O líder da RENAMO, Afonso Dhlakama (centro, com mão na arma), algures em Moçambique, em foto de 1991
O líder da RENAMO, Afonso Dhlakama (centro, com mão na arma), algures em Moçambique, em foto de 1991

A morte do então líder da Renamo, a 17 de Abril de 1983, continua rodeada de algum mistério. Boaventura Bomba teria sido o cérebro do crime

A 17 de Abril de 1983 era assassinado nos arredores de Pretória, na África do Sul, o então Secretário-geral da Renamo Orlando Cristina. Foi um crime que abalou o então movimento rebelde moçambicano e que na altura expôs as ligações do movimento à África do Sul. Mas quem era Orlando Cristina? Quem o matou? E porquê?

Quem era Orlando Cristina

Orlando Cristina é hoje uma figura de que pouco se fala. Denegrido na narrativa do partido no poder, a FRELIMO, praticamente ignorado pela Renamo, o movimento a que esteve ligado como dirigente e fundador.

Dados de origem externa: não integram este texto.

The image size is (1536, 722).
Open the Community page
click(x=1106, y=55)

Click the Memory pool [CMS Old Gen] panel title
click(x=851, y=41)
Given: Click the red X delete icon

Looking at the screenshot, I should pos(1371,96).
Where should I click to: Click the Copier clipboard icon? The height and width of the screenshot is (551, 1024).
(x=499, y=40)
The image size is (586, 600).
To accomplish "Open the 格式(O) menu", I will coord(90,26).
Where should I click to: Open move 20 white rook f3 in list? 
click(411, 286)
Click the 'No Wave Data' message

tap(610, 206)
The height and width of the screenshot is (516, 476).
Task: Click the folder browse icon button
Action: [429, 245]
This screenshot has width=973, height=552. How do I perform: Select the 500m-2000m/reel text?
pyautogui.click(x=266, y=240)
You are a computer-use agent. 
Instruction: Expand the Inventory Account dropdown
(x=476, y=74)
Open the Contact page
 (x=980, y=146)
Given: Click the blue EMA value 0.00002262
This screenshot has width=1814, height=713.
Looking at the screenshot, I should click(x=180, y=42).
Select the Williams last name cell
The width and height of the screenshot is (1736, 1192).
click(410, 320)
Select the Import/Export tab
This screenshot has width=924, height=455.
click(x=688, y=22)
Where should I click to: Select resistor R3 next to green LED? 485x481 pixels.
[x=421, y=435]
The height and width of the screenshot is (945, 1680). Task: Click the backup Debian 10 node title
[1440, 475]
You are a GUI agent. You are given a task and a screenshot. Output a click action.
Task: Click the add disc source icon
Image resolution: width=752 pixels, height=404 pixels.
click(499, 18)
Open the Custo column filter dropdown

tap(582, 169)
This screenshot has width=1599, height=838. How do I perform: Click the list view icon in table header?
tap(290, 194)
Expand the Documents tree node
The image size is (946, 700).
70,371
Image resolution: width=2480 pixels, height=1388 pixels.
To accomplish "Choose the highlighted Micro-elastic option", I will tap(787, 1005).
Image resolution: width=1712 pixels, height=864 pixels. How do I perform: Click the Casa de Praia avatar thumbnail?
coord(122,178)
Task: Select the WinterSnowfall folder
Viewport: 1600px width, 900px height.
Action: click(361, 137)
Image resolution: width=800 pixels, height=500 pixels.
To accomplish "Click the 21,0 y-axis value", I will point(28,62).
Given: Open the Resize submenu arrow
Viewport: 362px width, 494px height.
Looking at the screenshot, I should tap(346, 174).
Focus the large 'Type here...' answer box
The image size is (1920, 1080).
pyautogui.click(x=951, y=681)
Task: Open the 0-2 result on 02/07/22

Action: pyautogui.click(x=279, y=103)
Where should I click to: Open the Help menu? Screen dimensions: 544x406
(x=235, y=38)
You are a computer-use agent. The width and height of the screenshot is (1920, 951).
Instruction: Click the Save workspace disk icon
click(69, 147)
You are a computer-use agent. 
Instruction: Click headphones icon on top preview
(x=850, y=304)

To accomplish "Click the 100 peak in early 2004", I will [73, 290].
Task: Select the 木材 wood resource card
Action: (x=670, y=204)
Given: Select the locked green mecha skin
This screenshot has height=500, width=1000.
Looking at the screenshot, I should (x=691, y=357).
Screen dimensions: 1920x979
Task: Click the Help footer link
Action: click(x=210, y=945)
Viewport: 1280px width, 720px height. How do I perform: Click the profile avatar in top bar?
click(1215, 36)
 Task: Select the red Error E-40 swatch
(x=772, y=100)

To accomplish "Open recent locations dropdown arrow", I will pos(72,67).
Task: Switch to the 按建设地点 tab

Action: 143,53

Mas figura controversa ou não é alguém que pelo seu papel dentro da Renamo faz parte da história.

Natural de Portugal, Orlando Cristina foi para Moçambique, para a província do Niassa, ainda muito novo aparentemente depois de se envolver em Portugal com o Movimento de Unidade Democrática, o MUD Juvenil, uma organização de oposição ao regime de António Salazar quando era estudante de direito. As sua mãe pensou que envia-lo para junto do pai seria o melhor meio de o curar, por assim dizer, dessas ideias.

João Cabrita, historiador e autor de livros sobre a recente historia de Moçambique, disse á Voz da América que Cristina se envolveu profundamente com as populações locais., interessando-se pelas culturais e locais e desenvolvendo “um espírito de Lawrence da Arabia”.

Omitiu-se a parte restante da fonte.